He watched her carefully, trying to make sure that she wasn’t saying those things just so she could twist them around in her next breath into a condescending sarcasm the way Marona used to do. But Ayla seemed sincere and her feelings genuine.

“Well, you’re not looking, I’m sorry to say,” Brukeval said, “but if you ever decide to start, let me know.” Then he smiled, trying to make it seem like a joke.

From the first moment he saw her, Brukeval knew she was the woman he had always dreamed of. The trouble was, she was going to mate Jondalar. What a lucky man, he thought, but then, he always was lucky. I hope he appreciates what he has, but if he doesn’t, I would. I’d take her in a heartbeat, if she would have me.
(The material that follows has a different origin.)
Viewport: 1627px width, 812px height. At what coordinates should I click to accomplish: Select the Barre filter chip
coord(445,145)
They looked up when they heard the sound of voices and saw several people coming from the direction of the camp of the Ninth Cave. The two tall men who looked so much alike were immediately identifiable. Ayla waved and smiled at Jondalar and Dalanar. They all recognized her and waved back. The two tall young women with them couldn’t have looked more different, and though they were considered cousins, it was far cousins, but they both had a close connection to Jondalar. The complex family ties of the Zelandonii had been explained to Ayla, and she thought about their relationships as she watched them approach.

Among the Zelandonii, only children of the same woman were called brothers and sisters; children of the same man’s hearth were considered cousins, not siblings. Folara and Jondalar were sister and brother because they shared the same mother, though the men of their hearths were different; Joplaya was his close cousin because although Dalanar was the man of the hearth to both of them, they had different mothers. But while a sibling relationship wasn’t acknowledged, it was understood. Close cousins, especially the ones also called hearth cousins, were too close to mate with each other.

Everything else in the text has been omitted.